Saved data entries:
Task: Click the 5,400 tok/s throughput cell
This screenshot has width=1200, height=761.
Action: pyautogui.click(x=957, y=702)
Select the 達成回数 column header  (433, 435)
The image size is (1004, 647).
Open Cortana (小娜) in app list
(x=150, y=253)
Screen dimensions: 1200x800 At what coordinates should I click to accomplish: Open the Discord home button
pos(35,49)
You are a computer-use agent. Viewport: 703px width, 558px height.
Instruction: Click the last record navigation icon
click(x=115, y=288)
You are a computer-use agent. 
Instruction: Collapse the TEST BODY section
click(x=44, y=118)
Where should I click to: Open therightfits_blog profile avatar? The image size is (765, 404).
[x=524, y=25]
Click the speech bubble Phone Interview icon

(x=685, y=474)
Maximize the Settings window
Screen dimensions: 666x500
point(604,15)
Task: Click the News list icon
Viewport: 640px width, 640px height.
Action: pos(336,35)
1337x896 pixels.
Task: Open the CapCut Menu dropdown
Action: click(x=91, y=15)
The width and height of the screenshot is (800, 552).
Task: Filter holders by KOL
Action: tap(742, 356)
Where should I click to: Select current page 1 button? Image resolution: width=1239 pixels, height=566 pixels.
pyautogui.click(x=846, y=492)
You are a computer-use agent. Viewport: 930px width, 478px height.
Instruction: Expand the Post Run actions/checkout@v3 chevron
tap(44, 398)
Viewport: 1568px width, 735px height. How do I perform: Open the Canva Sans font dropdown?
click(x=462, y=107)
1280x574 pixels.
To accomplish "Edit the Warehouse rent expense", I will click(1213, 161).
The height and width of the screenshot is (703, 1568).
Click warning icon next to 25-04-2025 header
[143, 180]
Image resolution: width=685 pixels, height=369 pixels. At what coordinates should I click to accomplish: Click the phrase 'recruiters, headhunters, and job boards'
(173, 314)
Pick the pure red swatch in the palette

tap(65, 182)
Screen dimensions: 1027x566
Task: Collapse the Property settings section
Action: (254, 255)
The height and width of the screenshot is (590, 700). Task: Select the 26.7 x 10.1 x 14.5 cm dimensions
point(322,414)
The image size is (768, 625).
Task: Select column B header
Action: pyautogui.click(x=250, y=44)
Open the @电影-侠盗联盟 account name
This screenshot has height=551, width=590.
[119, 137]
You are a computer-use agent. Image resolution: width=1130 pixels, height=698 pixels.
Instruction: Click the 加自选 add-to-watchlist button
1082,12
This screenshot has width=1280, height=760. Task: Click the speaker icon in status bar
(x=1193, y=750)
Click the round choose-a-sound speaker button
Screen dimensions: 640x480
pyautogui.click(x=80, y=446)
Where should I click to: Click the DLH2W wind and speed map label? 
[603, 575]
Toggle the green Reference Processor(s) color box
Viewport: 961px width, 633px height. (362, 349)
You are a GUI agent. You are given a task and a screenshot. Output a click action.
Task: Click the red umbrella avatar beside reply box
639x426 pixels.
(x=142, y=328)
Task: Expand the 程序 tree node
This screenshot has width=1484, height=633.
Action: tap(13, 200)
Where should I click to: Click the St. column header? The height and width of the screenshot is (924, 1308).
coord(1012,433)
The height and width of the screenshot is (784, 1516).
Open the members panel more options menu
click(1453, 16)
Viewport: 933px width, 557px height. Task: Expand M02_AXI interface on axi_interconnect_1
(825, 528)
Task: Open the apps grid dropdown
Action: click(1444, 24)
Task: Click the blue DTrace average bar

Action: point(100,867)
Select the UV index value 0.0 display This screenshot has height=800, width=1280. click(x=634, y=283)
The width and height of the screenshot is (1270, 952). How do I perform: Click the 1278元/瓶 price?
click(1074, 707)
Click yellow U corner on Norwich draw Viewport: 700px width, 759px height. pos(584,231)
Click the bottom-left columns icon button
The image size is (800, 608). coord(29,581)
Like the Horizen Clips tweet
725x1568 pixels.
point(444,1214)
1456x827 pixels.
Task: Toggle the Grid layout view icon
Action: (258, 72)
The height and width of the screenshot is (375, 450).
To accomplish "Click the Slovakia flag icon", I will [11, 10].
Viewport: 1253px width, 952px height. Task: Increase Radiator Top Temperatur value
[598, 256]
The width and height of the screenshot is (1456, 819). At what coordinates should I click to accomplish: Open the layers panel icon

▶ [TASK TO CARRY OUT]:
The lines to copy are those above that contain "computer".

▶ [SOLUTION]:
You are a computer-use agent. Viewport: 703px width, 558px height.
You are a computer-use agent. 
You are a computer-use agent. Viewport: 930px width, 478px height.
You are a computer-use agent. Image resolution: width=1130 pixels, height=698 pixels.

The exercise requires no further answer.